On 04/11/2012 12:37 AM, Alex wrote:
> Hi
> This topic is not about DOS vs other operating systems, or the fact
> that users tend to gradually abandon DOS. It's about the survivability
> of DOS vis-a-vis hardware.
> The starting point for my reasoning is: what will happen with the
> future development of the hardware architectures? So far DOS has fared
> relatively well, in the sense that it can still run even on 32bit and
> 64bit architectures, despite the fact that it does not fully support
> them. Now the question is: will it always be like this? Or will there
> come a point when, due to a radical CPU redesign, we won't be able to
> even use DOS any longer on newer machines? What are the chances of
> this happening?
> Related questions are: how adaptable would the (Free)DOS codebase
> prove, in the event of this happening? How much manpower would be
> required to recode/adapt (Free)DOS to the new needs? In short, could
> DOS survive such a situation?
> I know that this may look as an overly pessimistic scenario, but I
> believe it's one we had better anticipate, rather than just assuming
> that things will always be as they are now.
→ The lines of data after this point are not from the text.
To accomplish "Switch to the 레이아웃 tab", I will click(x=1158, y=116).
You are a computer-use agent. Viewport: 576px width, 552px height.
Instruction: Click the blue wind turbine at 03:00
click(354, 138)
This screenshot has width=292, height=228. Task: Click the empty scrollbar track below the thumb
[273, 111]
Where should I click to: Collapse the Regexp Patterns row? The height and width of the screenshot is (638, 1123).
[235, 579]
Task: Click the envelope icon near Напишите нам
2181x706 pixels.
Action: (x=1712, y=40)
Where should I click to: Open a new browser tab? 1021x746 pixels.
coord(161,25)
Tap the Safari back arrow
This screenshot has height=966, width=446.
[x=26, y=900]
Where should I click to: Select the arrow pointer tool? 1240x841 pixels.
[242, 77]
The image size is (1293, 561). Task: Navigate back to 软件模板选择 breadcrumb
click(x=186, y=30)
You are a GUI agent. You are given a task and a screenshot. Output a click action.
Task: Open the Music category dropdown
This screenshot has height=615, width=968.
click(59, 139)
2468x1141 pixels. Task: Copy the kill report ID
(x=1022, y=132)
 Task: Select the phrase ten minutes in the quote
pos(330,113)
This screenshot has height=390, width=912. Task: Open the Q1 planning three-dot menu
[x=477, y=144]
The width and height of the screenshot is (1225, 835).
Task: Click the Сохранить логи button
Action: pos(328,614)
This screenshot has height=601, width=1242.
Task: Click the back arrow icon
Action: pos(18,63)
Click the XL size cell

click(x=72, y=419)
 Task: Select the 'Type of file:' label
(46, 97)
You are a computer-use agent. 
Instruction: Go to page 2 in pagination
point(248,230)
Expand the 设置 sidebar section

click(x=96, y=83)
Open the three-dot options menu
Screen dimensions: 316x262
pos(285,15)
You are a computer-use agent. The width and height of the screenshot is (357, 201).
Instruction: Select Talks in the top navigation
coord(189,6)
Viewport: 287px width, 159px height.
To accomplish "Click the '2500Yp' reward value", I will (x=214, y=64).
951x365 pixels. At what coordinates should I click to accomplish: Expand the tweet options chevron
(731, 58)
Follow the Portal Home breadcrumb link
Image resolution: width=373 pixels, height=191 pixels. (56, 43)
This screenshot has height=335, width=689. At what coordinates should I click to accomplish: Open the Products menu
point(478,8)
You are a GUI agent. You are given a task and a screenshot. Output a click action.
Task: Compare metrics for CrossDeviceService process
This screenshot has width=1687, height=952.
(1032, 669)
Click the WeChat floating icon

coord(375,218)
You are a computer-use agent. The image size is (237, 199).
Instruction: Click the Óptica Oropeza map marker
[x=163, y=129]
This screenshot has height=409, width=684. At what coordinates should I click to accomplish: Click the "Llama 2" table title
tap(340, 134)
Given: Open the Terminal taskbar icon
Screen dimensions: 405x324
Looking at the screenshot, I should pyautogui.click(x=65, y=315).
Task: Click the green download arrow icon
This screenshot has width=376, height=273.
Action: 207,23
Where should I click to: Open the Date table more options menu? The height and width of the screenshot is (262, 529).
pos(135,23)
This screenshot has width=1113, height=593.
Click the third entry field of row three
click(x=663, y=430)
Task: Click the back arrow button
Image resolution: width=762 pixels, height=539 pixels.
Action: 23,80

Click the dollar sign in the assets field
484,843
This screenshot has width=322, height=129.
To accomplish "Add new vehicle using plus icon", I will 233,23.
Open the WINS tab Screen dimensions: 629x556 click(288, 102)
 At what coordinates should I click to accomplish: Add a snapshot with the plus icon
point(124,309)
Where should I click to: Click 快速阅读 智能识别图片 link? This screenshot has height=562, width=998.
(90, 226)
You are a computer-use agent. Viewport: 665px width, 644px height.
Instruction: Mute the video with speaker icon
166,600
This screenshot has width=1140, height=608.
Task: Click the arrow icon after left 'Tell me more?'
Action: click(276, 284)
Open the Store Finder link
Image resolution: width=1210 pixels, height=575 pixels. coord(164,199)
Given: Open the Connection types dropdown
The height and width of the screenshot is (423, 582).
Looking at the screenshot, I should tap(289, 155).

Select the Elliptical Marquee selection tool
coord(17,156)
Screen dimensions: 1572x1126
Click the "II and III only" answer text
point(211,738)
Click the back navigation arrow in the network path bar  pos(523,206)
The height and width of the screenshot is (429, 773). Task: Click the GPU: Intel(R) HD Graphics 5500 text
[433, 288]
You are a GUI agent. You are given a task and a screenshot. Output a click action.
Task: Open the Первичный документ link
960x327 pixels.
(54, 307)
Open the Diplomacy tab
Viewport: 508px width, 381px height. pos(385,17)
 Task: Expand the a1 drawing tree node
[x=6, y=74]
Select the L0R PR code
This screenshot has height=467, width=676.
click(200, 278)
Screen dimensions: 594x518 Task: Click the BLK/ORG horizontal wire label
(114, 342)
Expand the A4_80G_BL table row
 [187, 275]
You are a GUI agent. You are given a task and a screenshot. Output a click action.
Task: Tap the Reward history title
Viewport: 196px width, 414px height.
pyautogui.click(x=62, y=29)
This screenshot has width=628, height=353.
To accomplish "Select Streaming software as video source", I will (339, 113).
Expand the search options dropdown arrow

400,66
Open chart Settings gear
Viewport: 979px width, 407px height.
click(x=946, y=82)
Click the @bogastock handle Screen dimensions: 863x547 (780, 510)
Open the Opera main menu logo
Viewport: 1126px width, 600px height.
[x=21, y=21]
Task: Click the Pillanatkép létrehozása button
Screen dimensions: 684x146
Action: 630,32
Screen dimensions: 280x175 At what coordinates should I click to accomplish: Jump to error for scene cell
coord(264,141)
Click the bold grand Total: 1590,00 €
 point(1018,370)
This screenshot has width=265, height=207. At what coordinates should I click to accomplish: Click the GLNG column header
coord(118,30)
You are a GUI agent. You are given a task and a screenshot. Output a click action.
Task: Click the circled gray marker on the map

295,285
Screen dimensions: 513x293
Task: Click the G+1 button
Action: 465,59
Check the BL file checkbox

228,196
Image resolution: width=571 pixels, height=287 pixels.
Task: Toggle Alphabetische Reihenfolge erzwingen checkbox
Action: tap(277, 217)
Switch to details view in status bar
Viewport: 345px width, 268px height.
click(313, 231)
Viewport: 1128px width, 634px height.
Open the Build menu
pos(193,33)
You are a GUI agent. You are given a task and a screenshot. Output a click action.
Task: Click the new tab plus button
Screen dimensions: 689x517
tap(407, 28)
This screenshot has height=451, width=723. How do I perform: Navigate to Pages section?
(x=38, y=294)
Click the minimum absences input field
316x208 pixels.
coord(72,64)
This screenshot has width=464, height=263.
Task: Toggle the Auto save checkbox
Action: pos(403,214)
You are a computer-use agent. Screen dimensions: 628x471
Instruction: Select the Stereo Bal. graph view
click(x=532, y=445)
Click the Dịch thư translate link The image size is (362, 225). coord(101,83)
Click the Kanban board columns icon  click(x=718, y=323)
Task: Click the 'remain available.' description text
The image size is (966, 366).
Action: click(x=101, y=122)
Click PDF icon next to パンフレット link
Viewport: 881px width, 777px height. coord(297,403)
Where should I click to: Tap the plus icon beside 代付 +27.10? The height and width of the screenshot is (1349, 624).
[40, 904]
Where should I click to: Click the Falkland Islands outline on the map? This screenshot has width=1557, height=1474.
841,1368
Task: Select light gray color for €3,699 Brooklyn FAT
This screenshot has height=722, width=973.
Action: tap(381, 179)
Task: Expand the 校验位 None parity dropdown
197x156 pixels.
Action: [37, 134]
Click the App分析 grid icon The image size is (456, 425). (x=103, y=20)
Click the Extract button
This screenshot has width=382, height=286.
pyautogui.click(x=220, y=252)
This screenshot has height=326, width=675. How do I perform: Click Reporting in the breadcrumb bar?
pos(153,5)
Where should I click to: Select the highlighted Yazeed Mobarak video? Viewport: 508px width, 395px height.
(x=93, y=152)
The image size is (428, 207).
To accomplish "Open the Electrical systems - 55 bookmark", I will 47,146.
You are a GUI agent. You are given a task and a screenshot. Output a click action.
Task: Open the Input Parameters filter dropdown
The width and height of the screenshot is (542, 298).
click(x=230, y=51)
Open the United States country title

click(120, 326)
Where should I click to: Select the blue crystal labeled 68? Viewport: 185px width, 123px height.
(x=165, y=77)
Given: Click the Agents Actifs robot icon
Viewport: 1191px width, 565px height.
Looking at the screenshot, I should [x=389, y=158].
I hope I am very wrong in
> my reasoning, and I would be very glad if someone pointed it out.
Hi Alex,
The problem for people like me, who program at a fairly low level, is 
that the programs won't run on emulators. Many of the real time tricks, 
like using the CMOS clock or taking over the keyboard interrupt, will be 
blocked as illegal instructions. I have been battling with this for some 
years, and my colleagues have to scavenge for old PCs that will run DOS 
natively. I think that at some point I will have to move to another OS 
if I can get the real time data acquisition.